When a challenge task is received, their pipeline is as follows:
- It starts from static analyzers (e.g., Infer), together with an LLM diff analyzer for delta tasks, to identify candidate vulnerabilities. There are a lot of false positives at this stage.
- They reduce false positives using a lightweight LLM binary classifier, which answers with a single token output and bases its decision on the probability of the next YES/NO token to reduce the number of candidate vulnerabilities.
- Next is a Vuln Analyzer agent, which assesses if a bug is real and reachable, and annotates it with additional information, such as root cause and conditions required to trigger it. As they claim, after this stage, there is a very low false positive rate coming out of this agent (roughly 50% compared to 99.99% from static analyzers).
- The PoV producer agent and the Patching agent are next in line and run in parallel. The PoV producer agent does NOT have access to the codebase and makes use of information retrieved from three sub-agents: source code question, debugger question, and harness input encoder. It generates a Python script to generate PoVs. During the lifetime of a PoV producer agent session, any failed PoVs are used as seeds for the fuzzers. Observably, LLM might just miss a crash by a byte or two that fuzzers can mutate and trigger.
- The Patching agent is not very complex and makes use of the harness input decoder agent to make small diff patches. Erroneous diffs are fixed and sanity checked by sequence alignment and dynamic programming approaches.
Overall, I find it very fascinating how their system works, and I can’t wait to learn all the details from its source code and see it in action!
All You Need Is A Fuzzing Brain
Despite their name, this is the second team to adopt an LLM-first approach. According to their explanations, the “fuzzing brain” is an LLM!
Overall, I believe this CRS has many similarities to RoboDuck, with some identical ideas such as using an LLM agent to generate a PoV generator script and using the failed PoVs as seeds for fuzzers. However, they didn’t go as in-depth into the agents within their system as Theori did in their interview. On the other hand, similar to Lacrosse, this team also implemented a vertical fallback and horizontal consensus between LLM models.
In addition to LLM, there are two points that they emphasized: advanced static analysis and parallelization. As far as I understand, CodeQL is extensively used in their CRS for reachability analysis. This is how they reduce false positives in candidate vulnerabilities. With an LLM agent, they rank the candidates, and only the top five ranked candidates are fed into other LLM agents for further analysis. They also optimized their CodeQL queries so that this static analysis phase must finish within five minutes.

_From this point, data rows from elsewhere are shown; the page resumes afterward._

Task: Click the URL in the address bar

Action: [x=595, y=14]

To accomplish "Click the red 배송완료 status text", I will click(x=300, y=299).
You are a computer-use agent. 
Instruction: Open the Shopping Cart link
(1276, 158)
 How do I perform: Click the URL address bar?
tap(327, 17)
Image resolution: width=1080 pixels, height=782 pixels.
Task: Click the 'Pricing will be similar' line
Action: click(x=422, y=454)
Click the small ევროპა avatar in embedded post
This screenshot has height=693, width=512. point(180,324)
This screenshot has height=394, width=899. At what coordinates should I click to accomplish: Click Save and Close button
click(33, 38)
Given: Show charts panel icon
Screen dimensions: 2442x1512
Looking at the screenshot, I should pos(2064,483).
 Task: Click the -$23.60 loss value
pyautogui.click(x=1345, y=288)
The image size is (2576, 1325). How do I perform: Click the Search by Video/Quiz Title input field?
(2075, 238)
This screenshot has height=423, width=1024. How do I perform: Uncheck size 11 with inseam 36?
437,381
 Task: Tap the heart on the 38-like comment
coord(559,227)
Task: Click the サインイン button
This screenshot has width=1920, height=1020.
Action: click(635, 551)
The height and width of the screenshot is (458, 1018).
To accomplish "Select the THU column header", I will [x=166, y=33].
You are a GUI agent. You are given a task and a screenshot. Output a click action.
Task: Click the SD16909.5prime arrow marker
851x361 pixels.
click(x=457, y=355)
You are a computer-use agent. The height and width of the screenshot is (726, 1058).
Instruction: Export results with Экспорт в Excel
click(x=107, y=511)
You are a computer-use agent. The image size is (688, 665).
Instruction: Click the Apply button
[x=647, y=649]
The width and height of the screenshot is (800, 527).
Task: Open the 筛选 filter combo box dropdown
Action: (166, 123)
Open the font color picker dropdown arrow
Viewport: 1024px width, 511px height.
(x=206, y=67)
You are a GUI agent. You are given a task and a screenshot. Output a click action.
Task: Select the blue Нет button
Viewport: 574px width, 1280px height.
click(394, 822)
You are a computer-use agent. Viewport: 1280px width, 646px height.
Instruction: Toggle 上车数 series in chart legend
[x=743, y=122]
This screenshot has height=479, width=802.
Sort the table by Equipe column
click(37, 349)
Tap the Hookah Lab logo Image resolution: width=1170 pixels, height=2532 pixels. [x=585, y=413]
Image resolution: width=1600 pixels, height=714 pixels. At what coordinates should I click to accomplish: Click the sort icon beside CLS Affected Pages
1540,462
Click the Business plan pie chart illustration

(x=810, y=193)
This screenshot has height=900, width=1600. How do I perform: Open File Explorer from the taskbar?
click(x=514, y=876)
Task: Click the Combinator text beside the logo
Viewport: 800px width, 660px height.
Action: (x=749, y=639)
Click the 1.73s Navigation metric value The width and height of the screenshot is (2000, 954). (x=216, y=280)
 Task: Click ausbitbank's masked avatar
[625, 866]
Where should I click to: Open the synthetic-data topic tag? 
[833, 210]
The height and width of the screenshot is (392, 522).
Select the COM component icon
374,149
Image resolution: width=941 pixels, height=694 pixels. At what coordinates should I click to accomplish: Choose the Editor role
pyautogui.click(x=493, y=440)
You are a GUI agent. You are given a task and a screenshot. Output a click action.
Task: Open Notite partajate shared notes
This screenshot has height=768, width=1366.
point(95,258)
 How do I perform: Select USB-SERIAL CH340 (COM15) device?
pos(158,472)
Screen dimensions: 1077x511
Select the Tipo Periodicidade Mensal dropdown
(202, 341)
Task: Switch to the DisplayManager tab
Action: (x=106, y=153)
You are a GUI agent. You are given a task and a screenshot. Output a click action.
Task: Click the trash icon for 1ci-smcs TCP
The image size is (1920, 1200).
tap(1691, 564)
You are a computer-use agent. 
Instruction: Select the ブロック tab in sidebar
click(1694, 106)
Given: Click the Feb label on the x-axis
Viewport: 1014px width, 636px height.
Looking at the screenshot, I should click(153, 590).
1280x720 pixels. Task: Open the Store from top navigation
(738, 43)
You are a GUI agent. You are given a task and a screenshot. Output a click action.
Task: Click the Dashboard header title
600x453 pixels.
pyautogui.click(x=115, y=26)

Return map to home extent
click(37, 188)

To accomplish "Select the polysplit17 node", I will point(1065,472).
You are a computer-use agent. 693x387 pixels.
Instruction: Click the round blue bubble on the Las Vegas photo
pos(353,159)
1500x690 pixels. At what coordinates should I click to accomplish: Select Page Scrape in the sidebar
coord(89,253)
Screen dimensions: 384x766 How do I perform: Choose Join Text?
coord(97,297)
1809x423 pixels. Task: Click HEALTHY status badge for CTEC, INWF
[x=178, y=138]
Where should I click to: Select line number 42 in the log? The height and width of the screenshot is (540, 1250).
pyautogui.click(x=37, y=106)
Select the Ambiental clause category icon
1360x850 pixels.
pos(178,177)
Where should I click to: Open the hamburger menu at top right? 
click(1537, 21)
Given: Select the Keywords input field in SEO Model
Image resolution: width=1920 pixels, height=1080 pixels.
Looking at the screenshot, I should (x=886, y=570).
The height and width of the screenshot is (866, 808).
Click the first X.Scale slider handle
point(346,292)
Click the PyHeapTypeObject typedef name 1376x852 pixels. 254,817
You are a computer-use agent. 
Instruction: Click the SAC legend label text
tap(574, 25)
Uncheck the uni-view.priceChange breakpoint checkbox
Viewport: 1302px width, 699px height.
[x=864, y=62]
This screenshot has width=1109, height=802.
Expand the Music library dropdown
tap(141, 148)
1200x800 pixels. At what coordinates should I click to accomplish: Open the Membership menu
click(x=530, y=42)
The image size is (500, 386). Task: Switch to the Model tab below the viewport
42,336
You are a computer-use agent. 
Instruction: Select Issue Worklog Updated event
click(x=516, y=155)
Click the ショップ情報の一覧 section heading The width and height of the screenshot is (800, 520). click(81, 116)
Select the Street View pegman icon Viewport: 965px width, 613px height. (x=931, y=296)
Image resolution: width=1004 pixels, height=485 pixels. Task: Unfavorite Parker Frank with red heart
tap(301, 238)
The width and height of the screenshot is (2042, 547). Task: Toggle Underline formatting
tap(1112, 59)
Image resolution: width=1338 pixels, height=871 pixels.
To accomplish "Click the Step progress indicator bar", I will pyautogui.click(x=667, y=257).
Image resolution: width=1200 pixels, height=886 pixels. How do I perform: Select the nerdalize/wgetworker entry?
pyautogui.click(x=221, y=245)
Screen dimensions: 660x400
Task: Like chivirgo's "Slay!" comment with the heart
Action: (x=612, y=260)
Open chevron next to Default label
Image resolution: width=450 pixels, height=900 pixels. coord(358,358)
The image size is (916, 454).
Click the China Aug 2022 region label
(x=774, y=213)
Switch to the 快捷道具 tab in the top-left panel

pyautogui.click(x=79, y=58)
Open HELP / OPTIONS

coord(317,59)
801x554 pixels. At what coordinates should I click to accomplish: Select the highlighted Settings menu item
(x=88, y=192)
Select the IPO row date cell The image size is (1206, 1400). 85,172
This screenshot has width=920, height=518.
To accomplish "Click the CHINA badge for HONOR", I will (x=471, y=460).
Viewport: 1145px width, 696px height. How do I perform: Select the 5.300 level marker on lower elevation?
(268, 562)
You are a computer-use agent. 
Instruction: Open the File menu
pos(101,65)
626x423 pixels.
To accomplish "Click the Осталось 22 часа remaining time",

During the early stages of the ASC, our team also dipped our toes into writing CodeQL. The results, however, were nowhere near as good as we expected - the false positive rate was too high, the analyses were too restricted, and the performance was quite slow. Therefore, I’m very interested to see how this team wrote their queries and how well they work.
Conclusion
As I write this, it’s about 12 hours until the final results are announced. No matter the outcome, huge thanks to DARPA and ARPA-H for organizing the AIxCC competition, to my team 42-b3yond-6ug for the incredible journey, and to CTF Radiooo and all the other participating teams for the insightful discussions and knowledge sharing. We’ve learned so much together as a team - and I’ve grown a lot personally too. These are lessons I never would’ve gained just from taking courses or doing research.
When we were asked on the podcast what we would’ve done differently, I remember saying that nothing really came to mind. But after some reflection - and after listening to other teams - I’ve realized where we can improve. Stability is important, but there’s definitely room for us to explore more innovative ideas. And when it comes to engineering discipline, we’ve got a long way to go. That’s something I want to work on not just as a team member, but individually too.
And finally, to you readers - if you’ve made it this far, thank you so much! It feels great to be writing again after two long years.